━━━ DATA TO USE ━━━

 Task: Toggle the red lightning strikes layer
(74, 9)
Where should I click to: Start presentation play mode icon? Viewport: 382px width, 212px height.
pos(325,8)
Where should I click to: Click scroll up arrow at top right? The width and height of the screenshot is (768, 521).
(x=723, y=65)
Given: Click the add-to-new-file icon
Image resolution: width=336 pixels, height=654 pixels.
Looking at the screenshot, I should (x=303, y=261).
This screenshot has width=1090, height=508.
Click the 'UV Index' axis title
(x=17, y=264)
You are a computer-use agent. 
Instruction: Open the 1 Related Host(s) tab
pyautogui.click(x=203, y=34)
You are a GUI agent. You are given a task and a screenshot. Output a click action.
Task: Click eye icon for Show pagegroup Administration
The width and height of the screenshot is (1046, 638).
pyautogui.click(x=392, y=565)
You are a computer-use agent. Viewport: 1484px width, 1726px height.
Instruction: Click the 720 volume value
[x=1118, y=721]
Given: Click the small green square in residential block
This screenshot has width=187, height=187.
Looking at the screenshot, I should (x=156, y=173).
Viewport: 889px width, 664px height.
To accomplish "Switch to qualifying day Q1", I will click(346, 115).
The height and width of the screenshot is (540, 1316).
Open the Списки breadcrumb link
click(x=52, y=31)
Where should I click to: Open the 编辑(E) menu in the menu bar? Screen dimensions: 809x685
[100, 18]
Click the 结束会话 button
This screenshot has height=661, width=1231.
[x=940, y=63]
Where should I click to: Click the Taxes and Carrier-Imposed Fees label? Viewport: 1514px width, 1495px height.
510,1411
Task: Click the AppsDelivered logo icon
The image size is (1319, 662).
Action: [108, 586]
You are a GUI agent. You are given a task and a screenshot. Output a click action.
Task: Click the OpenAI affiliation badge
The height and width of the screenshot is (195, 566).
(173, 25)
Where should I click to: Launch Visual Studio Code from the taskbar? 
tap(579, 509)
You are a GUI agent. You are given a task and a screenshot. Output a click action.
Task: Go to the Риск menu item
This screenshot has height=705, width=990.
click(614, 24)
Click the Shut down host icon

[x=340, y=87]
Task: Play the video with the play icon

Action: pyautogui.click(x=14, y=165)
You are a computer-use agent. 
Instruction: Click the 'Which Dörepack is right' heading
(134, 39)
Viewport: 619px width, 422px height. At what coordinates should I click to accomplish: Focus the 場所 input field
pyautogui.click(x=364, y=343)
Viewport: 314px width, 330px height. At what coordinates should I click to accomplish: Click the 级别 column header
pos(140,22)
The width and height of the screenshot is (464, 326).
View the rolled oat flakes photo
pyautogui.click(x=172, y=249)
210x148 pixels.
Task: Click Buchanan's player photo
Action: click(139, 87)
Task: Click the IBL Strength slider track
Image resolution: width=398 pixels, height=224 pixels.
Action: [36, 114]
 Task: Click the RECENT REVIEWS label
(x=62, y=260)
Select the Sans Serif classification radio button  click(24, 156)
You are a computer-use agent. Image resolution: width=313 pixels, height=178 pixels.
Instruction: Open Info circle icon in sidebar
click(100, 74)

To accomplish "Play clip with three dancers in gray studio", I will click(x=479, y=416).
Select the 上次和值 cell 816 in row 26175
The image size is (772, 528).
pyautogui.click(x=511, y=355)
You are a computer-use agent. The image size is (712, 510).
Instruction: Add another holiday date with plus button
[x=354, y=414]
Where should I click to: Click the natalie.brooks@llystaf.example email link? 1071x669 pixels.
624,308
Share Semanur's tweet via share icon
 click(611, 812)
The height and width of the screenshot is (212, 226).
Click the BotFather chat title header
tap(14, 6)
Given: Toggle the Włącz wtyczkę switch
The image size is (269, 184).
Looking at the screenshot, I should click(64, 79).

━━━

- TASK BRIEF: Take every line above where "computer" appears and copy it.

- RESPONSE:
You are a computer-use agent. 
You are a computer-use agent. Viewport: 1484px width, 1726px height.
You are a computer-use agent. 
You are a computer-use agent. Image resolution: width=313 pixels, height=178 pixels.
You are a computer-use agent. The image size is (712, 510).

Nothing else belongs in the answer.